1、3H，32P及35S標記的dNTP都可使用于探針標記，但通常使用[α-32 P]-dNTP。

2、DNA酶Ⅰ的活性不同，所得到的探針比活性也不同，DNA酶Ⅰ活性高，則所得探針比活性高，但長度比較短。

隨機引物合成法

隨機引物合成雙鏈探針是使寡核苷酸引物與DNA模板結合,在Klenow酶的作用下,合成DNA探針。合成產物的大小、產量、比活性依賴于反應中模板、引物、dNTP和酶的量。通常,產物平均長度為400-600個核苷酸。利用隨機引物進行反應的優點是：(1)Klenow片段沒有5'→3'外切酶活性,反應穩定,可以獲得大量的有效探針。(2)反應時對模板的要求不嚴格,用微量制備的質粒DNA模板也可進行反應。(3)反應產物的比活性較高,可達4×109 cpm/μg探針。
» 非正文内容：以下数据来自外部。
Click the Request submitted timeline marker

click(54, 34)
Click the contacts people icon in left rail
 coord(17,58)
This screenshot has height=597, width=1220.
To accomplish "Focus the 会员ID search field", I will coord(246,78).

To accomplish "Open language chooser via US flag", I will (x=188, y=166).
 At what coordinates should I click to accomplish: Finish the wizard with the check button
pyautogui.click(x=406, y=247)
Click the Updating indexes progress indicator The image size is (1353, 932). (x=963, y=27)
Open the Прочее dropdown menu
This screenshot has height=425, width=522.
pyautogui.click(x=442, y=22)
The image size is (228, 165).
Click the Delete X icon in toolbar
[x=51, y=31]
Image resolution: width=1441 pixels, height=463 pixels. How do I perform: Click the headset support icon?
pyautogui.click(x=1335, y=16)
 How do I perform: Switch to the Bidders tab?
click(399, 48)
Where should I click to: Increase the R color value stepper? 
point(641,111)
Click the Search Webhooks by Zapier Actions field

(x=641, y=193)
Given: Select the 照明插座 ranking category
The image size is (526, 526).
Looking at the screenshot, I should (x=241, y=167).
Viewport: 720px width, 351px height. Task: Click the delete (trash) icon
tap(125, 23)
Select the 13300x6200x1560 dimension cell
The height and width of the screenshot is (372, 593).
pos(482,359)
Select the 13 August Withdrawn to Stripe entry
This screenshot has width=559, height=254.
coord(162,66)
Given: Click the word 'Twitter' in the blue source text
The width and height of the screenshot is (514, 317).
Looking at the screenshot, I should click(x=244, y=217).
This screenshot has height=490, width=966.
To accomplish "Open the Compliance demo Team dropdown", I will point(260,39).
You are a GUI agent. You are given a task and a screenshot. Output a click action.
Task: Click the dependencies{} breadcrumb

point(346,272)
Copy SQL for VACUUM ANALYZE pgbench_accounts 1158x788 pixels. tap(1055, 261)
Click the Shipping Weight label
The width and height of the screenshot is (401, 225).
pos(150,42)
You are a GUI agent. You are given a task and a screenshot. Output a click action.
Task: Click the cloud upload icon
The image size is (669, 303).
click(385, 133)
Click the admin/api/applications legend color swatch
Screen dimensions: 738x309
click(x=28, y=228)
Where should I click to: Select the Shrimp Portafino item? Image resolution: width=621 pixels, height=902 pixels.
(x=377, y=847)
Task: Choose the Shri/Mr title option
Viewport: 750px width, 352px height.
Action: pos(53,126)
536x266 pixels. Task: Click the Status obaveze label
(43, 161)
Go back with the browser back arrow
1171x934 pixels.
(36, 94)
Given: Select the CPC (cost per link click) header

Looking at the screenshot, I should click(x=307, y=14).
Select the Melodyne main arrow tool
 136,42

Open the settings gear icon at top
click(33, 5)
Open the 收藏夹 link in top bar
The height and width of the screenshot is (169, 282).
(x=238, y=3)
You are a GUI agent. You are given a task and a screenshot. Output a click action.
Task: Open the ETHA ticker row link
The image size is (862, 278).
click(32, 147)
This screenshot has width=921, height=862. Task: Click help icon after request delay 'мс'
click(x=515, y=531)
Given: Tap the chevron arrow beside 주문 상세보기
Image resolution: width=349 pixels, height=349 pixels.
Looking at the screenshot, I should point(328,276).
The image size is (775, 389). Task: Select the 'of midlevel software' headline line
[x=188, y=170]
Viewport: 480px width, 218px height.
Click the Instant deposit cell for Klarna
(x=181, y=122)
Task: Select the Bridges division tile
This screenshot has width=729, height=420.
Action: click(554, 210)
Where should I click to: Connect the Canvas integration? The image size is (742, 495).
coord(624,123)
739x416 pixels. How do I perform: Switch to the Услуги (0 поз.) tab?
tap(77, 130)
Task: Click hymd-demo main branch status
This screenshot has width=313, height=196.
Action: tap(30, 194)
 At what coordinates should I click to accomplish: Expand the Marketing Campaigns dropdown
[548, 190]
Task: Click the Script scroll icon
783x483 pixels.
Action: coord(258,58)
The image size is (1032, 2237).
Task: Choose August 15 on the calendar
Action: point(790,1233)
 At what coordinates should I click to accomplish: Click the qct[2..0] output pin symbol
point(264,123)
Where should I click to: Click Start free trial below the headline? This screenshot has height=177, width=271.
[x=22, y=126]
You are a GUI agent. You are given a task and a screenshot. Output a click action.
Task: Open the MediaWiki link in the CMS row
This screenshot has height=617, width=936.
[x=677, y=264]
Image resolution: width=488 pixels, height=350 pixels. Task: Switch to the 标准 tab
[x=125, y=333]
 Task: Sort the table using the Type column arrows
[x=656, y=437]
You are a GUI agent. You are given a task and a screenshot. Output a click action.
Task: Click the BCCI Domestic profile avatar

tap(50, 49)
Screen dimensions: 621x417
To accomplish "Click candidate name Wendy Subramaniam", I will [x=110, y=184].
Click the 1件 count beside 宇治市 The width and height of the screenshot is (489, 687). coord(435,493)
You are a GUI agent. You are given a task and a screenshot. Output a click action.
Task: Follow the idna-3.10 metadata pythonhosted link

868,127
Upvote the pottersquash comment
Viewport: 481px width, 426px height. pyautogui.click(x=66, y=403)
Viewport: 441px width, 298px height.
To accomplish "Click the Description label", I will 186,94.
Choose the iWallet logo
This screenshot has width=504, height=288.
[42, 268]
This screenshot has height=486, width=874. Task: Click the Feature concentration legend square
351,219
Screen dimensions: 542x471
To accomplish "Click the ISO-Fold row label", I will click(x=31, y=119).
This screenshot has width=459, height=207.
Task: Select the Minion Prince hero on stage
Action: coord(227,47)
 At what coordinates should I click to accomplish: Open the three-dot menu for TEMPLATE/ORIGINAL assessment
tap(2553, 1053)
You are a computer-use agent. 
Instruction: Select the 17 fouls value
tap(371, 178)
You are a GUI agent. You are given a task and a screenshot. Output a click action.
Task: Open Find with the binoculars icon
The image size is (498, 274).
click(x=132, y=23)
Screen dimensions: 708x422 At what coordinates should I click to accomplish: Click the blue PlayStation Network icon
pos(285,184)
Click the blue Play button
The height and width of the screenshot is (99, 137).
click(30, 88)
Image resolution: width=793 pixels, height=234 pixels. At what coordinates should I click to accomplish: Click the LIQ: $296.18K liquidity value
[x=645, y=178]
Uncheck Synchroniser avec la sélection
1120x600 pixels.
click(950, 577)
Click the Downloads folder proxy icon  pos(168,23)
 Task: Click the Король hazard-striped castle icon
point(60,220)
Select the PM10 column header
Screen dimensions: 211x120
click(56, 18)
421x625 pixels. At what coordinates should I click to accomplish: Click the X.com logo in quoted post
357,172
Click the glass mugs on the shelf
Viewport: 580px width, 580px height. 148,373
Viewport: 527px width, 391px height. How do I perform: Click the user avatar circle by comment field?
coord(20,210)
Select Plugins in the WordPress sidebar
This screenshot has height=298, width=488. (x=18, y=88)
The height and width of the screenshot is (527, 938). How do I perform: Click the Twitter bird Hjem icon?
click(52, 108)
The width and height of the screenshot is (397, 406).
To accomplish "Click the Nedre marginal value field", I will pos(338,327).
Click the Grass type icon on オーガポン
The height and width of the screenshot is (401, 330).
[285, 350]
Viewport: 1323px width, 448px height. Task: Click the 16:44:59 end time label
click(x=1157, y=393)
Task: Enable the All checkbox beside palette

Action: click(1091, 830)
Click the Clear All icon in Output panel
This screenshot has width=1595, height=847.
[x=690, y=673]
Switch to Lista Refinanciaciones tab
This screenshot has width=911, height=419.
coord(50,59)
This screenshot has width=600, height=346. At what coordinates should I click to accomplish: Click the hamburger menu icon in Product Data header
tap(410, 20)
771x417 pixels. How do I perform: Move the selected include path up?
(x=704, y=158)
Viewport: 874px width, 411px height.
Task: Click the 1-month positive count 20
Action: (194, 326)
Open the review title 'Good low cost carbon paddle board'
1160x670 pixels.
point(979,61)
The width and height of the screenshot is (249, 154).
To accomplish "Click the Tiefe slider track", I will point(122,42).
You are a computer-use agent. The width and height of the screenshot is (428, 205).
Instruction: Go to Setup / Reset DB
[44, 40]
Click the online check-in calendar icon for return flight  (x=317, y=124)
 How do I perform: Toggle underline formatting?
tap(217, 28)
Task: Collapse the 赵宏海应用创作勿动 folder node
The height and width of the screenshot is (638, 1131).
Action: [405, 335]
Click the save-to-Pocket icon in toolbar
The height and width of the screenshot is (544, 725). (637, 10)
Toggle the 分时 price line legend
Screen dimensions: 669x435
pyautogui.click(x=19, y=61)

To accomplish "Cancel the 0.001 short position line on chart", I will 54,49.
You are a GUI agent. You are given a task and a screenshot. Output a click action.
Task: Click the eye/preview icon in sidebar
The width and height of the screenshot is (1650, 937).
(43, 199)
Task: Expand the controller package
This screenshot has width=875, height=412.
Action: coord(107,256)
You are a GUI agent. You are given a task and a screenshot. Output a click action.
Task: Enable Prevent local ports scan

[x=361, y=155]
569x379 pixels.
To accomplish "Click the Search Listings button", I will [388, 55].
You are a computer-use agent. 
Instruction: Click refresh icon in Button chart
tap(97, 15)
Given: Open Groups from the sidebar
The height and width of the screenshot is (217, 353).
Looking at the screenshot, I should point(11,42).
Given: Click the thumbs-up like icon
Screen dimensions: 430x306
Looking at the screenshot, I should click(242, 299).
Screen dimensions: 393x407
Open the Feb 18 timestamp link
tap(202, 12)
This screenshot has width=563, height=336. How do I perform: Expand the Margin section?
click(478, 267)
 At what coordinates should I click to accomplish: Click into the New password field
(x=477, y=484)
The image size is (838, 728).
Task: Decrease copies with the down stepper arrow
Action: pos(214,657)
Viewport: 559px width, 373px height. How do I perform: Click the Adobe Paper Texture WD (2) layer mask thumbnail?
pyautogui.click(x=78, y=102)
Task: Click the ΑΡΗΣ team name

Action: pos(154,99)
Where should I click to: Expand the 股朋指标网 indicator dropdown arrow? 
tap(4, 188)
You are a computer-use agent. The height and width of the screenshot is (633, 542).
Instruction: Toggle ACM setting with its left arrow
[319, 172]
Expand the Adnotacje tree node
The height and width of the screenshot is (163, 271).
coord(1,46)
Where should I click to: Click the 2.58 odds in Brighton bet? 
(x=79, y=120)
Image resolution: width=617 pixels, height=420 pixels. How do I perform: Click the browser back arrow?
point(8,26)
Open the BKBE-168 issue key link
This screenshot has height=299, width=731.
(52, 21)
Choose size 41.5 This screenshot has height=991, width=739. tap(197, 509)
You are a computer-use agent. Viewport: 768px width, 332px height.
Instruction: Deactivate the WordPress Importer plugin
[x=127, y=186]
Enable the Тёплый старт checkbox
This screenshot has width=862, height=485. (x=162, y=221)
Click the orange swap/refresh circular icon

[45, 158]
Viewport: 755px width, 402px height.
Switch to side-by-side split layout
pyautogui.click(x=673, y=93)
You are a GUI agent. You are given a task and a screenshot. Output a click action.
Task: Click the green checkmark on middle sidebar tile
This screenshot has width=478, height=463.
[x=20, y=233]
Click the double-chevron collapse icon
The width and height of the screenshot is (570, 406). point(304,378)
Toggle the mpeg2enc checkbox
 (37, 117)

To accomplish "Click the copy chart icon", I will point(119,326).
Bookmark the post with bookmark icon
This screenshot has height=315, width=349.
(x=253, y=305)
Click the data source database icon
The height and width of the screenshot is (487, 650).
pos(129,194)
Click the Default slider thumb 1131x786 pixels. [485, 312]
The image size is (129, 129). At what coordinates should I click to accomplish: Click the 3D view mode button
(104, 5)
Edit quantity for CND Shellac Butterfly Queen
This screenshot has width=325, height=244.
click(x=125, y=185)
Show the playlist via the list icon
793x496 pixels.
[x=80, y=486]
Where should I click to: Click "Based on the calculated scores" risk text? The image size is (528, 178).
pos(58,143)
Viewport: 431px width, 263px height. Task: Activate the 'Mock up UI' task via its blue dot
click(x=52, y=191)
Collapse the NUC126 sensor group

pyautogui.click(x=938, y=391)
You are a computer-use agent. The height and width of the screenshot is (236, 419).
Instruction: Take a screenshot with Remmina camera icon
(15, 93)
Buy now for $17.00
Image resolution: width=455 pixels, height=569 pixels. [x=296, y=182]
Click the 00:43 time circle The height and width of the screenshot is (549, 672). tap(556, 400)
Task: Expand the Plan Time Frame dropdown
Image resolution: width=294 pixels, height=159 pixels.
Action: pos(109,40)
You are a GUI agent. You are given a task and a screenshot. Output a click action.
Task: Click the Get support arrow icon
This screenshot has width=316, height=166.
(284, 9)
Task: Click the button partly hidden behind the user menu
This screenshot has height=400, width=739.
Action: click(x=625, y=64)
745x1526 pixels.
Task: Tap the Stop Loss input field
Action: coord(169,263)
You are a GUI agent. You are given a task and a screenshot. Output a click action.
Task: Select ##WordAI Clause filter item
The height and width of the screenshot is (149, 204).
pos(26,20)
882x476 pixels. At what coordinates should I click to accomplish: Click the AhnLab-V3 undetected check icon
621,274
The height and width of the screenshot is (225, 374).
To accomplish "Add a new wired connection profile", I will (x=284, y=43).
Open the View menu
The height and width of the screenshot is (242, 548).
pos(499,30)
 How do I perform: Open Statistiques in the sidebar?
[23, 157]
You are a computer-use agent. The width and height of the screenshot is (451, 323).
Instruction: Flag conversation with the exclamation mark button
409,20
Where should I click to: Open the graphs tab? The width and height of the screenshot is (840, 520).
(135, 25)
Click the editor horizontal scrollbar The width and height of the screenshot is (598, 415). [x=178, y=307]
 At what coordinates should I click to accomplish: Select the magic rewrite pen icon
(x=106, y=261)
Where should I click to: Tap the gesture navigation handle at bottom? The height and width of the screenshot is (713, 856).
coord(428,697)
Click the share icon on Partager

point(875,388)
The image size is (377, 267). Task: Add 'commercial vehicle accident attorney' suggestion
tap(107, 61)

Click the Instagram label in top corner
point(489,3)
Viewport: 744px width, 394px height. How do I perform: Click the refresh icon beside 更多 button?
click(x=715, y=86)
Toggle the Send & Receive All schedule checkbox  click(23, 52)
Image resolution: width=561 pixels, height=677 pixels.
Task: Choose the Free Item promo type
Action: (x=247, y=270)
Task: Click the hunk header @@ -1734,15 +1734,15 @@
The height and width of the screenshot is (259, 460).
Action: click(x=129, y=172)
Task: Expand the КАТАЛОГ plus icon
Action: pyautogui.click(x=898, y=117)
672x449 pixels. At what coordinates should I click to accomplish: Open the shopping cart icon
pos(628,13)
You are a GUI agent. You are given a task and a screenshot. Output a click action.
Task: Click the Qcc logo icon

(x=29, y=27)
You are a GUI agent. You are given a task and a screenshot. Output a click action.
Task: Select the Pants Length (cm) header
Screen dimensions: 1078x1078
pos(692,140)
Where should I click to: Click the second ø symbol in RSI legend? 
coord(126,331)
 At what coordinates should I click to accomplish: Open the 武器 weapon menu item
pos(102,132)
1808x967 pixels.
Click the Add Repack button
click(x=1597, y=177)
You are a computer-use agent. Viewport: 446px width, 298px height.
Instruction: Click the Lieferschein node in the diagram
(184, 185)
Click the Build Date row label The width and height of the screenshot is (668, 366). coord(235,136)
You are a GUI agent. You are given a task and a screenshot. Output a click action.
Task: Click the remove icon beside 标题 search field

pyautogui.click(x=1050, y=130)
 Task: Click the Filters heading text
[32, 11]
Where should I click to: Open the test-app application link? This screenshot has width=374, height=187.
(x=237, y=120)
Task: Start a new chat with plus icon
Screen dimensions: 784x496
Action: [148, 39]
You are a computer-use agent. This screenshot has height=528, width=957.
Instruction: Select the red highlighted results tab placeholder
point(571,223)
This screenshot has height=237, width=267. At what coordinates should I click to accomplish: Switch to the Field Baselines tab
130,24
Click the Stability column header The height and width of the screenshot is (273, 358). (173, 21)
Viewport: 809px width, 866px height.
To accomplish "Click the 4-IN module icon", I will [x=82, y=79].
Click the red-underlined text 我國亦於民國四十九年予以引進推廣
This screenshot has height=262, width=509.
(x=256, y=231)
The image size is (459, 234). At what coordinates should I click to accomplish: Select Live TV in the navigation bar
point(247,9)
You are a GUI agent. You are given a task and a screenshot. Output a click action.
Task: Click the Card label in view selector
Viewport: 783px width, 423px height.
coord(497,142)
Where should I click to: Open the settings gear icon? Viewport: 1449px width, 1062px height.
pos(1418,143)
(4)隨機引物反應還可以在低熔點瓊脂糖中直接進行。

材料：待標記的DNA片段。

設備：高速臺式離心機，恒溫水浴鍋等。

試劑：

(1)隨機引物（隨機六聚體或斷裂的鮭魚精子DNA）。

(2)10×隨機標記緩沖液：900mmol/L HEPES (pH6.6); 10mmol/L MgCl2。

(3)Klenow片段。

(4)20mmol/L DTT。

(5)未標記的dNTP溶液：dGTP、dCTP和dTTP溶液，各5mmol/L。

(6)[α-32 P] dATP：比活性>3000Ci/mmol, 10μCi/μl。

(7)緩沖液A：50mmol/L Tris·Cl （pH7.5）; 50mmol/L NaCl; 5mmol/L EDTA （pH8.0）; 0.5% SDS。

操作步驟:

(1) 200ng雙鏈DNA(1μl)和7.5ng隨機引物(1μl)混合后置于eppendorf管內,水浴煮沸5分鐘后，立即置于冰浴中1分鐘。

(2) 與此同時,盡快在一置于冰浴中的0.5ml eppendorf管內混合下列化合物:

20mmol/L DTT 1μl

未標記的dNTP溶液 1μl

10×隨機標記緩沖液 1μl

[α-32 P] dATP(比活性>3000Ci/mmol; 10μCi/μl) 3μl

ddH2O 1μl

(3) 將步驟(1)eppendorf管中的溶液移到步驟(2)管中。

(4) 加入5單位(約1μl) Klenow片段, 充分混合,在微型離心機中以12000g離心1-2秒, 使所有溶液沉于試管底部,在室溫下保溫3-16小時。

(5) 在反應液中加入10μl緩沖液A后,將放射性標記的探針保存在-20℃下備用。同時計算放射比活性。

[注意]1、引物與模板的比例應仔細調整，當引物高于模板時，反應產物比較短，但產物的累積較多；反之，則可獲得較長片段的探針。

2、模板DNA應是線性的，如為超螺旋DNA，則標記效率不足50%。